After I hit publish last night at midnight and I tried to sleep, I realized I should have addressed why I used “Black” and “white” - one is capitalized and one isn’t. It felt silly to do that in this kind of piece. It more or less proved I’m still afflicted with white guilt. I am, obviously.
But these are the rules now of language. If you break them, that becomes the subject of your piece — not just for readers here but for those outside of this space who have been trying to prove for years that I am a “white supremacist” and a racist. It’s easy for them to point to something like that and say, “see!”
I also knew it would be a topic of commentary and conversation, and realized too late that I should have added a line in there somewhere, like the echo of 2020 is still with me and with us in how we write our sentences. It seems very strange in retrospect.

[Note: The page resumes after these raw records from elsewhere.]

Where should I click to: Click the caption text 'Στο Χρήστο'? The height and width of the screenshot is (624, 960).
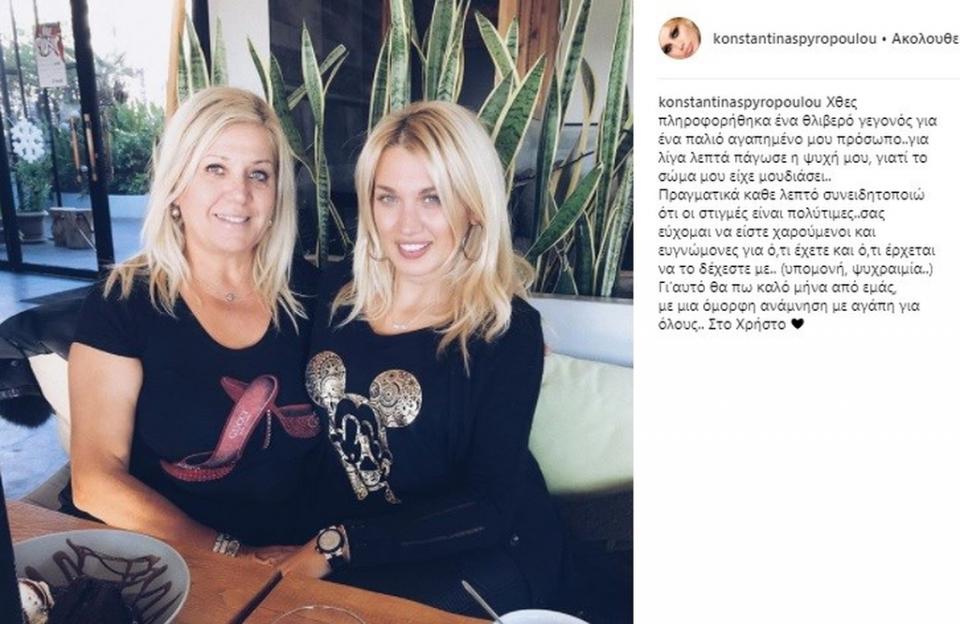coord(746,325)
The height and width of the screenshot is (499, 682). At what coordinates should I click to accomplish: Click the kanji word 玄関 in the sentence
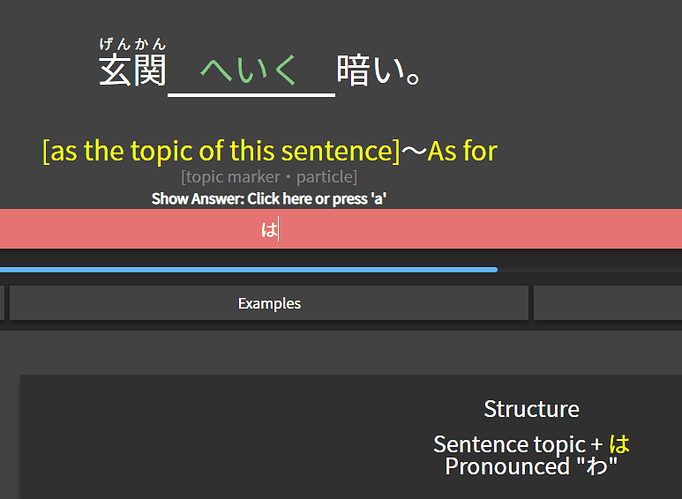[133, 70]
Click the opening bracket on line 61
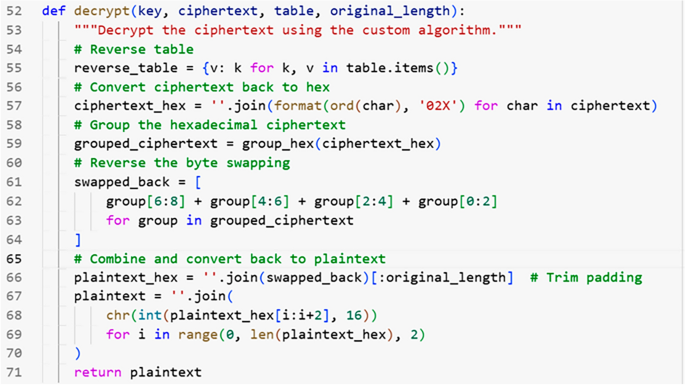 point(198,182)
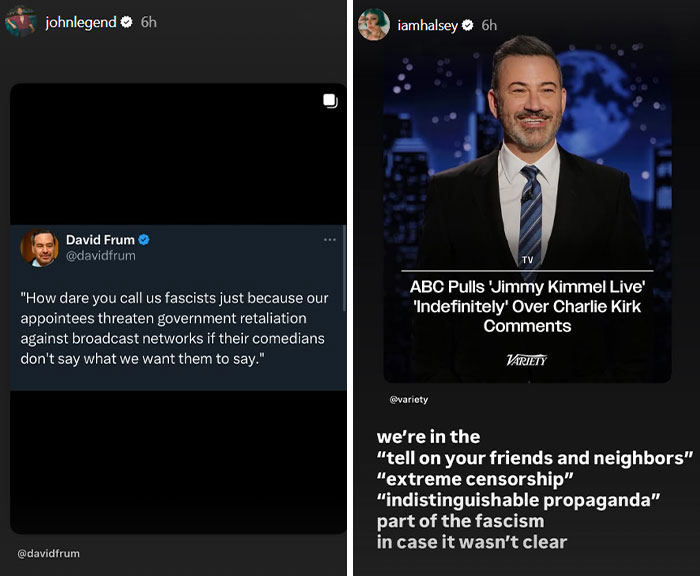
Task: Tap the @davidfrum mention under the story
Action: [x=49, y=553]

I struggle with it, along with preferred pronouns, because, despite everything, I haven’t really changed. The party changed. I’m still someone who spent much of my life concerned about race and racism, ironically enough, not that I’d ever get any credit for that now.

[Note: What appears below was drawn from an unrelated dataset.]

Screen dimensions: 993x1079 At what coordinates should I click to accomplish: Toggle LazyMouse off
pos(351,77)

All the same, I understand if it is too insufferable to tolerate, and you can find info on how to unsub on the main page.

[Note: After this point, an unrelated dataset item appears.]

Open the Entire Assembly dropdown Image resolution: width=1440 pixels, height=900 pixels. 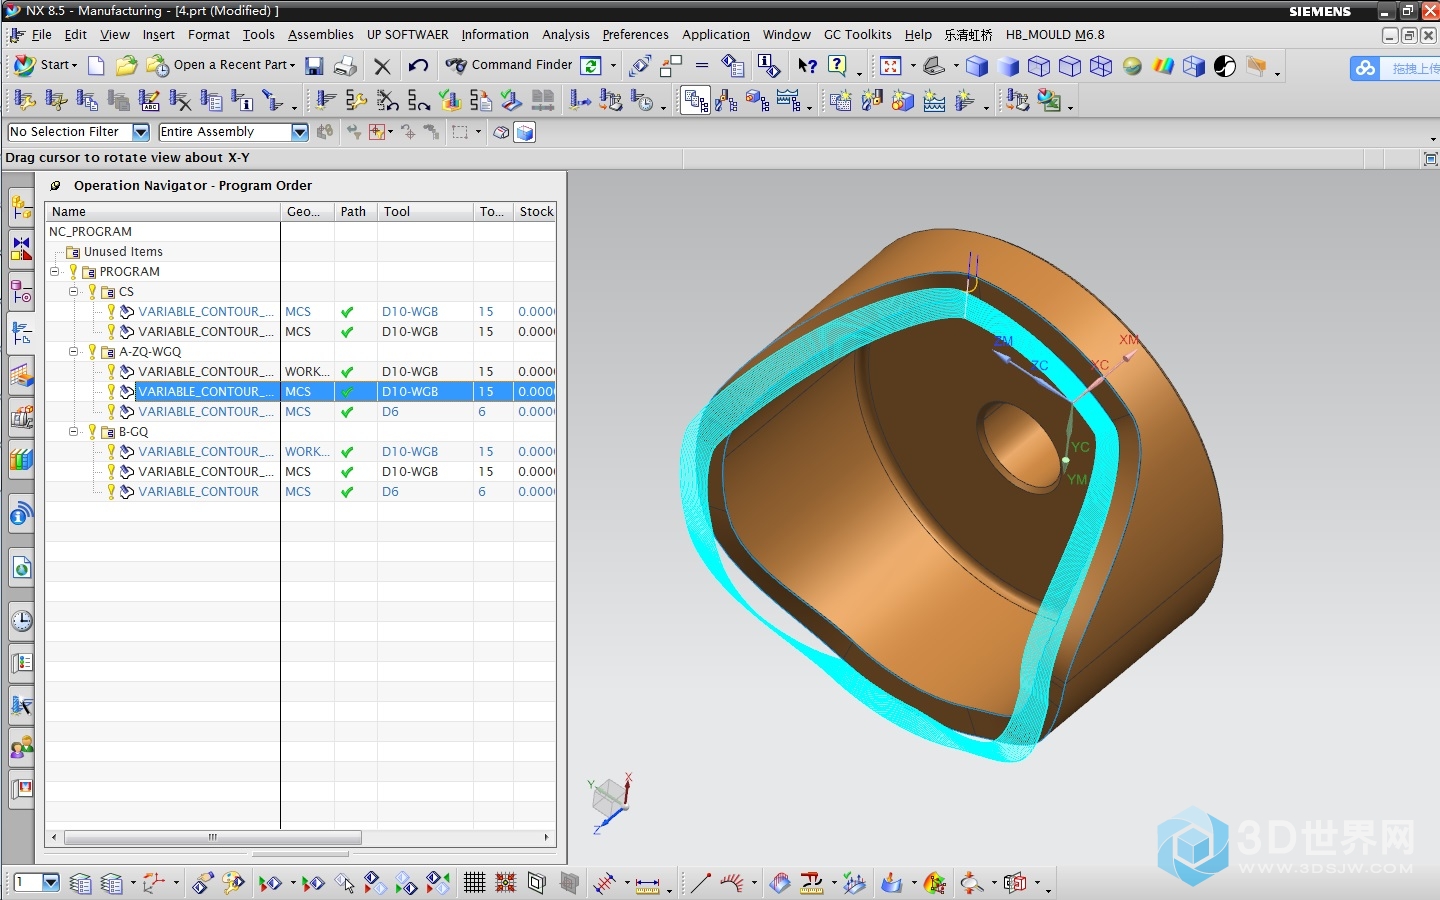[300, 132]
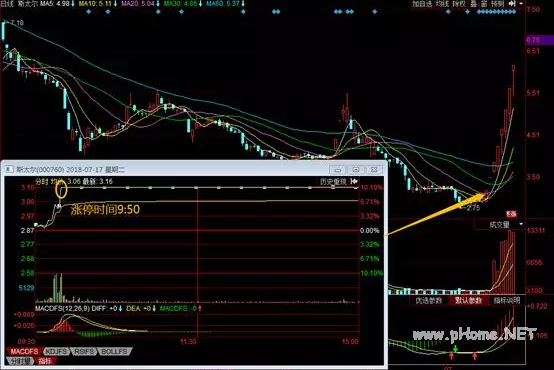Click the jump-to-start icon beside 历史重现

tap(354, 181)
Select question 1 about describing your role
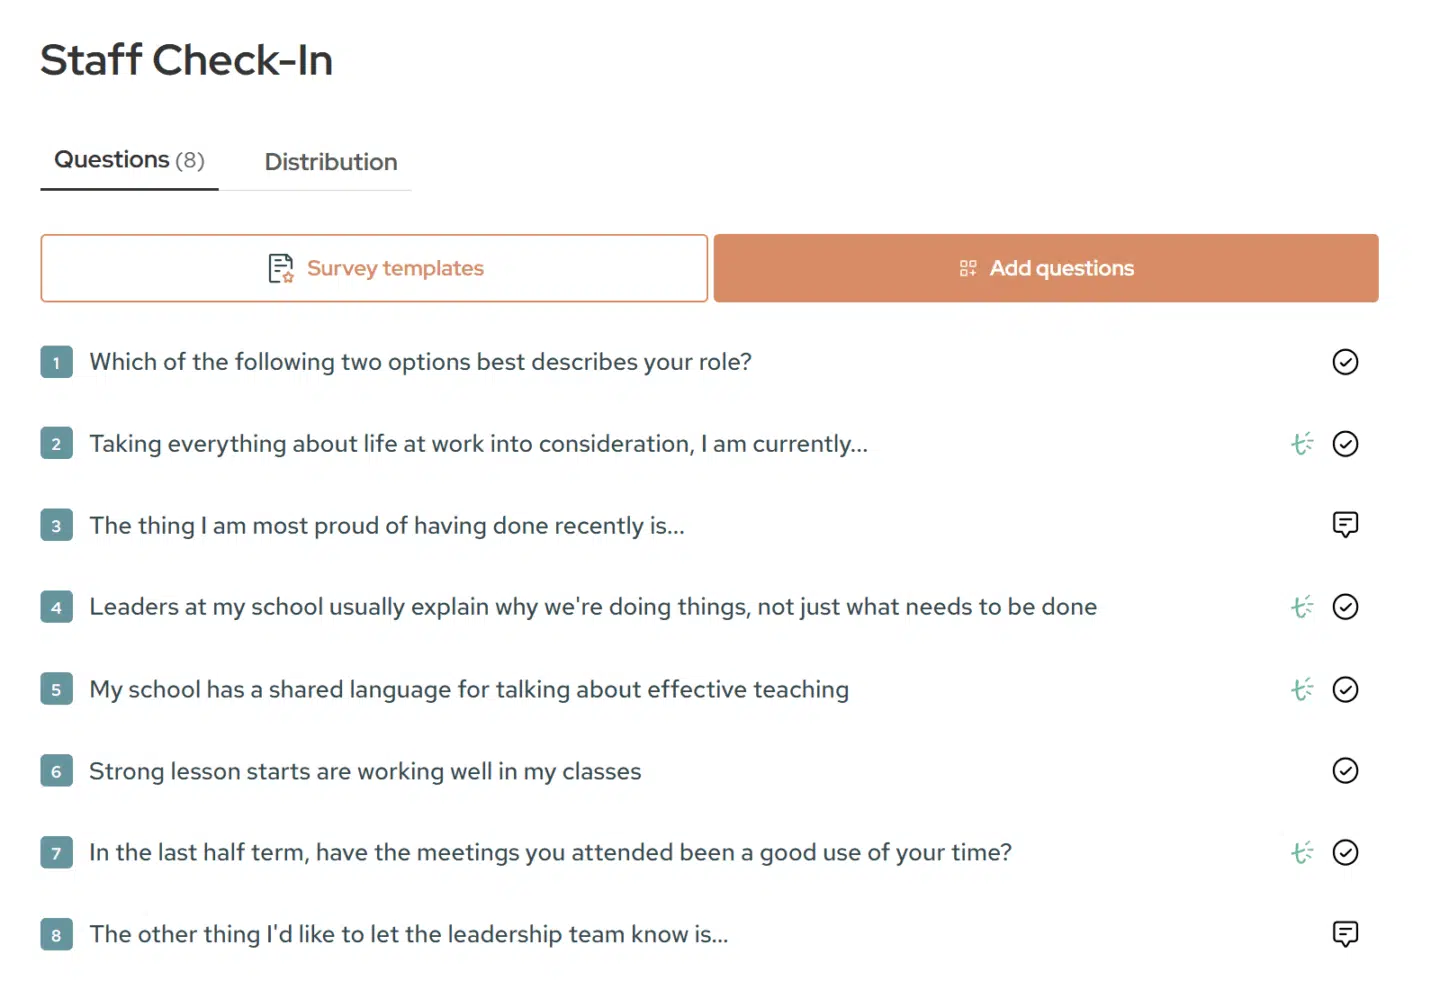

I just posted about this. I won’t capitalize black like I won’t capitalize white when they describe race. They are adjectives that don’t derive from proper nouns. We do capitalize African and European because they do. I’ve received a manuscript back from an editor (who is great) but like Harvard Medical School, Chicago Style has adopted this purely political nonsense. White is not capitalized by their rules, and it reinforces the bigotry of it all.
Oh, Sasha. You are caught between a rock and a hard place. Once you know you will be called racist and hate-filled no matter what you do, you might as well do what you want. I give your readers more credit than thinking they will unsubscribe for this reason even as I wish you had written it differently.